C(5,3) is the centre of a circle of radius 5 units. Show that this circle cuts the x-axis at A(1,0) and B(9,0)
im guessing simply drawing it with a compass is not what im being asked here. i dont know how to approach this
edit: im guessing pythorean lengths of the coordinates involved
Maybe you can use the circle relation since they are giving you coordinates
The relation for your circle is: \begin{align*} (x-5)^2 + (y-3)^2 & =25 \ \end{align*}
WHERE: (5, 3) is the center and radius is 5
Any point that is on the circle will satisfy this relation. If you plug x and y values of any point into the left hand side, if the result is 25 you have a point on your circle.

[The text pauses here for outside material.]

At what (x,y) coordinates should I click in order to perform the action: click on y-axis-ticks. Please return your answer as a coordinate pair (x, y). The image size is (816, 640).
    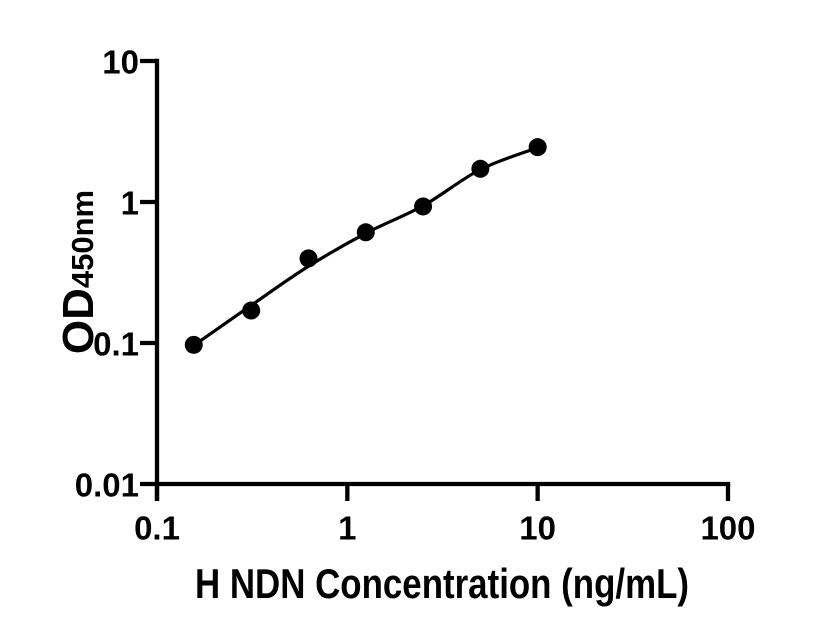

You can do this to A and B to check if they are on the circle
You are given everything you need to construct the equation of the circle.
If $(a, b)$ is the center of a circle, and $r$ is its radius, then the equation of the circle is given by $$(x-a)^2 + (y-b)^2 = r^2$$
In your case, since the center is given to be $(5, 3)$, and radius is $5$, our equation of the circle is given by $$(x - 5)^2 + (y -3)^2 = (5)^2 = 25.$$
Now that we have the equation of the circle, simply show show that $(1, 0)$, and $(9,0)$ satisfy the equation. You can, alternatively, solve for $x$ when $y = 0$, as any point on the $x$-axis has a $y$-coordinate equal to $0$. Solving for $x$ when $y = 0$ will give you two solutions for $x$: $x = 1$, and $x = 9$.